AIM OF THE EXERCISE:
The data below should be transcribed in full, with no picture included.

EXTRACTED MATERIAL:
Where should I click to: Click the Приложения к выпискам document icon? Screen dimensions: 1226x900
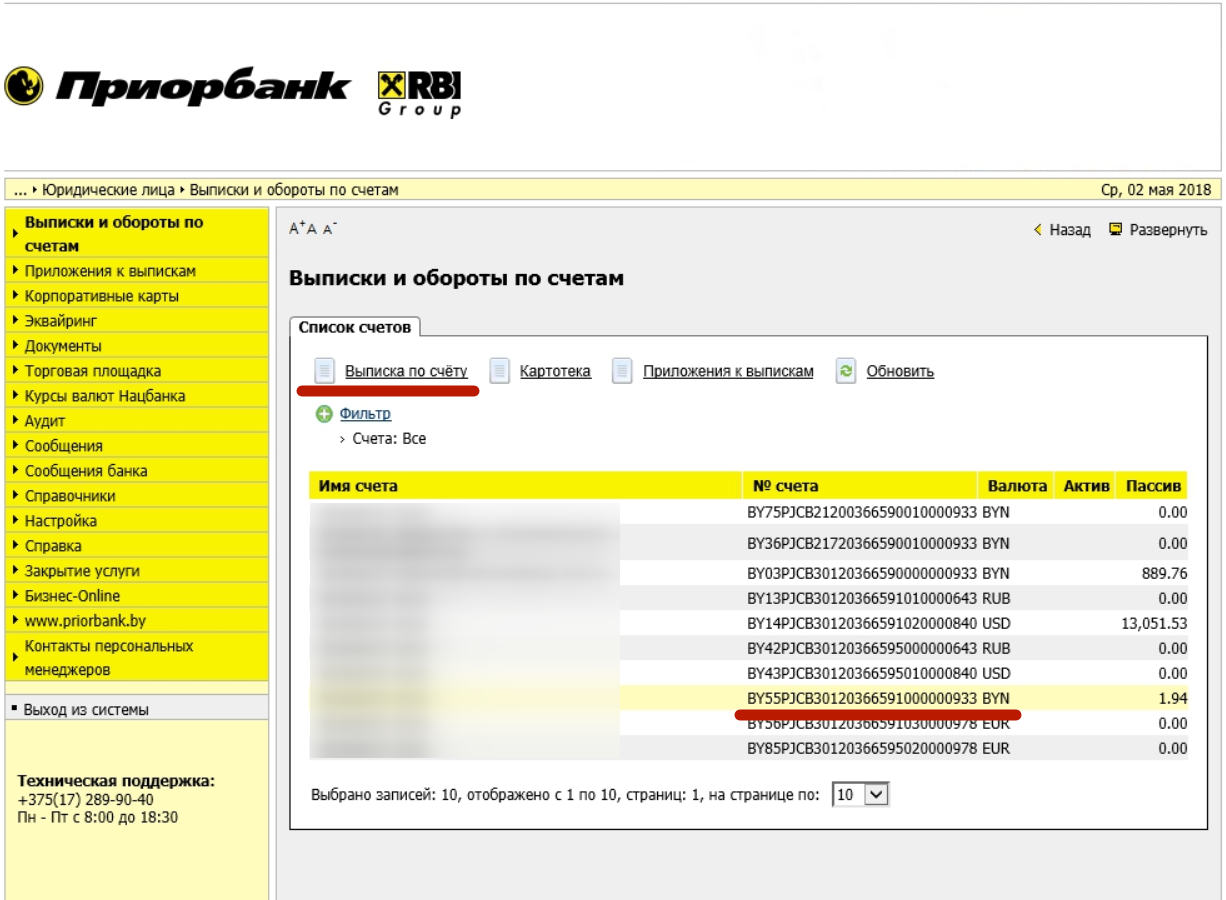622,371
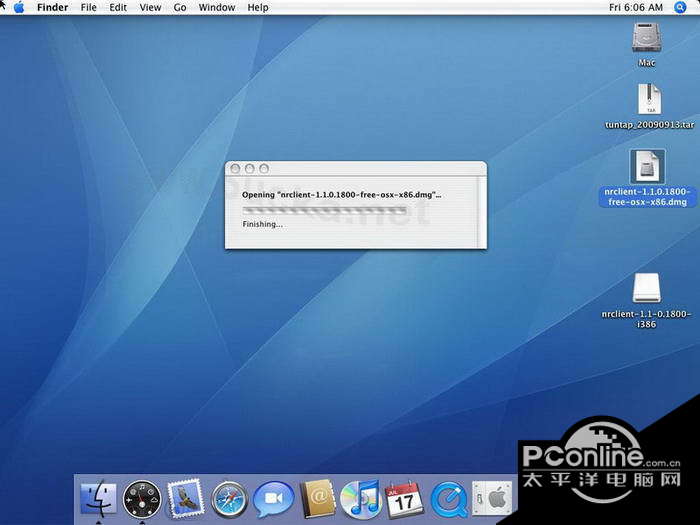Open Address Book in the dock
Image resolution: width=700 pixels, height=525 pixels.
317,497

ANSWER FOR THE TASK:
Where should I click to: Click the Приложения к выпискам document icon? Screen dimensions: 1226x900
622,371
Open Address Book in the dock
Image resolution: width=700 pixels, height=525 pixels.
317,497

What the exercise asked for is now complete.